→ Text extract:
════════
By Pu Yang 23 Feb 2016

With a list of domestic commercial giants swarming into the Chinese market, rising interest in soccer has dramatically changed the economic landscape of the Chinese Super League (CSL) over the last few years.

In the late 1990s, the CSL was closely linked with tobacco manufacturers and four clubs were financed by local cigarette brands. When the 21st century approached, real estate companies began to replace tobacco brands to take a dominant position in financially supporting China’s professional soccer league. At that time over 80% of CSL clubs were bound closely to property entities. It was not until July 2014 when China’s biggest e-commerce giant, the Alibaba Group, bought a stake of Guangzhou Evergrande FC, that CSL club ownership became an option for rich internet company owners.

With the growing Chinese soccer craze, the CSL has garnered unprecedented attention from investors, more than has ever seen before. In turn, the successful case of Evergrande and Alibaba Group in building a club has left a massive impact on the attitude of investors towards the CSL.
════════
→ Exercise tasks:
A - Reproduce the part of the Chinese Super League article that begins at the words "In the late" and stops after "internet company owners.".
B - According to the Chinese Super League article, how many clubs were financed by local cigarette brands in the late 1990s?

→ Supplied material:
════════
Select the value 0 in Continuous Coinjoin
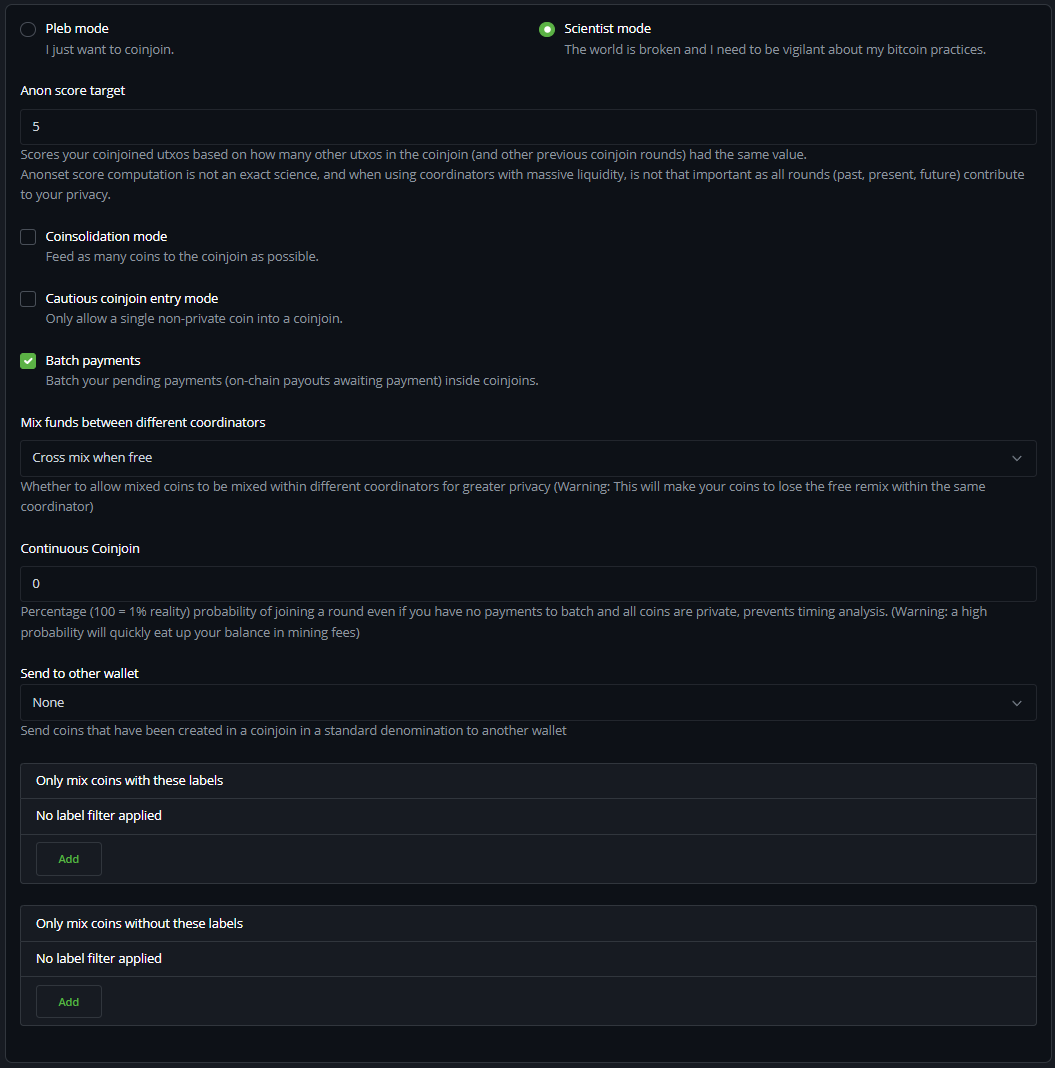 point(36,583)
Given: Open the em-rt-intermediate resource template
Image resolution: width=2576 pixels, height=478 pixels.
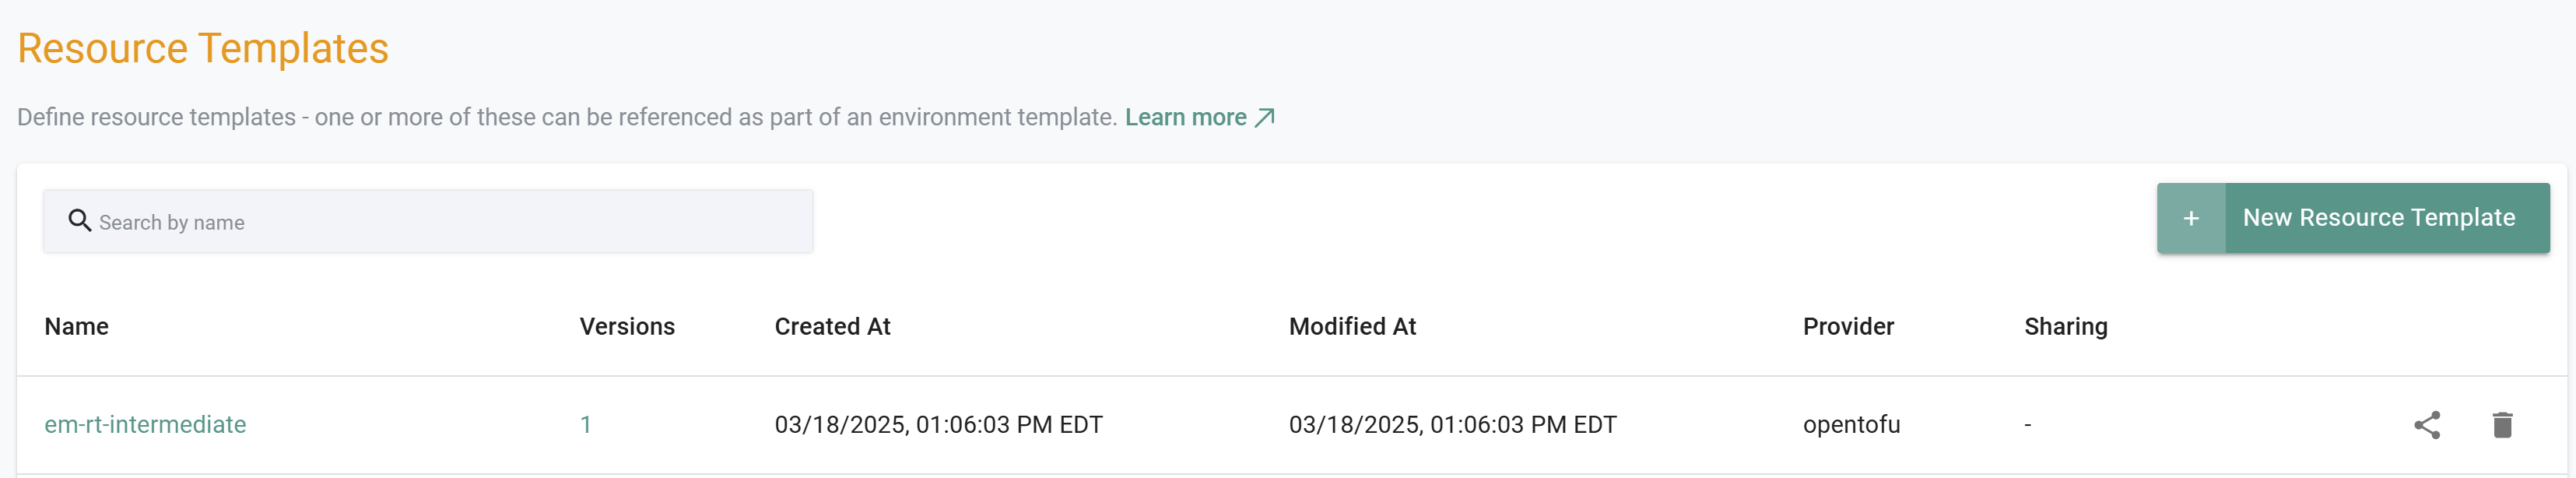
════════
→ Replies:
A -
In the late 1990s, the CSL was closely linked with tobacco manufacturers and four clubs were financed by local cigarette brands. When the 21st century approached, real estate companies began to replace tobacco brands to take a dominant position in financially supporting China’s professional soccer league. At that time over 80% of CSL clubs were bound closely to property entities. It was not until July 2014 when China’s biggest e-commerce giant, the Alibaba Group, bought a stake of Guangzhou Evergrande FC, that CSL club ownership became an option for rich internet company owners.

B - Four